__WHAT TO WORK ON__
Please filter the listing below and copy out the lines that hold "computer".

Segment Start: DATA SUPPLIED

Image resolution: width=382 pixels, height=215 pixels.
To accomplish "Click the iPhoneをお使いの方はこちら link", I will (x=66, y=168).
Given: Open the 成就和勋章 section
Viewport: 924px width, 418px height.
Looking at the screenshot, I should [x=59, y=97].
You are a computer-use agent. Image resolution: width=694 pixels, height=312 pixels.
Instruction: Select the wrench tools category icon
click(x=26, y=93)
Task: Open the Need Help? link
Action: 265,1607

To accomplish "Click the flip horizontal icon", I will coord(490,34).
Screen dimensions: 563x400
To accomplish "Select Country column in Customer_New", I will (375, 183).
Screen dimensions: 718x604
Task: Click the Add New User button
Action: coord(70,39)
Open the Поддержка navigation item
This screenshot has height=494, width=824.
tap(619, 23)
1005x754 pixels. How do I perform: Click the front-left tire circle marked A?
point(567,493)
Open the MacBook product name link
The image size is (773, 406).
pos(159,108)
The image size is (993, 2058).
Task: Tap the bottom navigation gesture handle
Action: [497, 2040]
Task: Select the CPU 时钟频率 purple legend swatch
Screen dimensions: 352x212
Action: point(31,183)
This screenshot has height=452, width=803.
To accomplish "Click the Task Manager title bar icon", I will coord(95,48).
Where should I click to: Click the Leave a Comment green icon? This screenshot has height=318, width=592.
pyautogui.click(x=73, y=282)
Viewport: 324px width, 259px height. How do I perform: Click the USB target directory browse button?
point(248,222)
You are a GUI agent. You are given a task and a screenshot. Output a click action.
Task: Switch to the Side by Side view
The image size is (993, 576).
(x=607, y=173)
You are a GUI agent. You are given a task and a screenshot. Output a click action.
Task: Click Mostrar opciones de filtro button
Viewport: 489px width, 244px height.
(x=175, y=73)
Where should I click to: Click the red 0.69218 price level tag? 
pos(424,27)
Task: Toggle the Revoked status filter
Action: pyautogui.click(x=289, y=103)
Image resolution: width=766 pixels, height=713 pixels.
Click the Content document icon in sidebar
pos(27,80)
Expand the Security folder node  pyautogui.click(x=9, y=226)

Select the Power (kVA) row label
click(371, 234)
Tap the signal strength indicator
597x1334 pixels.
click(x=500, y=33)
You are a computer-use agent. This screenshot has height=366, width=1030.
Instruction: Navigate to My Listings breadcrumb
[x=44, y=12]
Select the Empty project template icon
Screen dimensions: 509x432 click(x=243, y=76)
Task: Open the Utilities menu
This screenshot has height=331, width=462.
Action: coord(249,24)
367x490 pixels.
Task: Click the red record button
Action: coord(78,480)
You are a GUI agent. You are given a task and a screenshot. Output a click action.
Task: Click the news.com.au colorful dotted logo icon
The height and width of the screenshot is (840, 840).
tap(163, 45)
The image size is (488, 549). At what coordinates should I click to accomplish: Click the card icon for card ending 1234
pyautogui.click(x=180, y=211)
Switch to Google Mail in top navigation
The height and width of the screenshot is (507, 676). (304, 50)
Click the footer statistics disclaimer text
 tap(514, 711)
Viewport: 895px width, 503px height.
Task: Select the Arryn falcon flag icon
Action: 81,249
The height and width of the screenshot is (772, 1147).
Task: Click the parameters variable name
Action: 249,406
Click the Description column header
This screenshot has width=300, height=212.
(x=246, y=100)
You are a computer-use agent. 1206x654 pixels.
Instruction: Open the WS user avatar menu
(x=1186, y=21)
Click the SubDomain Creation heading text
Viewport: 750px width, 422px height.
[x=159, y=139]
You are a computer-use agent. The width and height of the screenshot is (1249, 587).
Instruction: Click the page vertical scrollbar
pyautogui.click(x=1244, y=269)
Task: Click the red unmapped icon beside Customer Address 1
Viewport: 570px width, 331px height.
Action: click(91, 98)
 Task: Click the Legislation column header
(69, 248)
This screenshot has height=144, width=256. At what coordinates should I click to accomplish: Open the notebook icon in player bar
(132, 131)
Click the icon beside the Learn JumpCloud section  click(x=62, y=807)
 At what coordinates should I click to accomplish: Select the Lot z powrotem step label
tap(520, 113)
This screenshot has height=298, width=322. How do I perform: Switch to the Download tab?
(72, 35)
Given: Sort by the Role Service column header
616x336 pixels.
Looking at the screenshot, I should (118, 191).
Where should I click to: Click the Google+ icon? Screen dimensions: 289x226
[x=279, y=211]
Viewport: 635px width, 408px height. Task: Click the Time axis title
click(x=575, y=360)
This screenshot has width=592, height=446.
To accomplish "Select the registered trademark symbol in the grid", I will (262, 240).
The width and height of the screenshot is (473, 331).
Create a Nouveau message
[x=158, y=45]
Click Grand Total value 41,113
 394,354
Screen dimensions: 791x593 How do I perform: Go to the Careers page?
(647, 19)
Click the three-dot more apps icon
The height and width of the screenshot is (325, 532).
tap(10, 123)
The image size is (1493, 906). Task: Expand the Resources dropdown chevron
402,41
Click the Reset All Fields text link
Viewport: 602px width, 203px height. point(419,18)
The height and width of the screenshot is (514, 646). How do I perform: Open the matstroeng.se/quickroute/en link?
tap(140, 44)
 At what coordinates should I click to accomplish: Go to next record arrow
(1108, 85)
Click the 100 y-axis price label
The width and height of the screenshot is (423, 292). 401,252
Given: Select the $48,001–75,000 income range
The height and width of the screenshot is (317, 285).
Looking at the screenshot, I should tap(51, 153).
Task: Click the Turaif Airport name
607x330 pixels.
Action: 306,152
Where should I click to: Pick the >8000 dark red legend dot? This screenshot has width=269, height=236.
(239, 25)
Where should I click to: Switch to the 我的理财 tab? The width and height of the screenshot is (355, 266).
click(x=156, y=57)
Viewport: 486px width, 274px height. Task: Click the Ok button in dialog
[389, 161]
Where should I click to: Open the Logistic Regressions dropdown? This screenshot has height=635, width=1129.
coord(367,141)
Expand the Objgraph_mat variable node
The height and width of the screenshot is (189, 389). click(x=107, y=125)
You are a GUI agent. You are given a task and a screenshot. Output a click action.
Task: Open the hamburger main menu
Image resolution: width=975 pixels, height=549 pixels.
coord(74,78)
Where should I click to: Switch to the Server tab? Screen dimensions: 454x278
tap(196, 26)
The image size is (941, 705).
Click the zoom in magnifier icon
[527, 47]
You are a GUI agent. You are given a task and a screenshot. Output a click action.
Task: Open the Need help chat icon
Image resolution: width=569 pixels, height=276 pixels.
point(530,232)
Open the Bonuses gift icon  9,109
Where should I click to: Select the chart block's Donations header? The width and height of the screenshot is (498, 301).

Segment End: DATA SUPPLIED

__RESULT FOR THIS TASK__
You are a computer-use agent. Image resolution: width=694 pixels, height=312 pixels.
You are a computer-use agent. This screenshot has height=366, width=1030.
You are a computer-use agent. 1206x654 pixels.
You are a computer-use agent. The width and height of the screenshot is (1249, 587).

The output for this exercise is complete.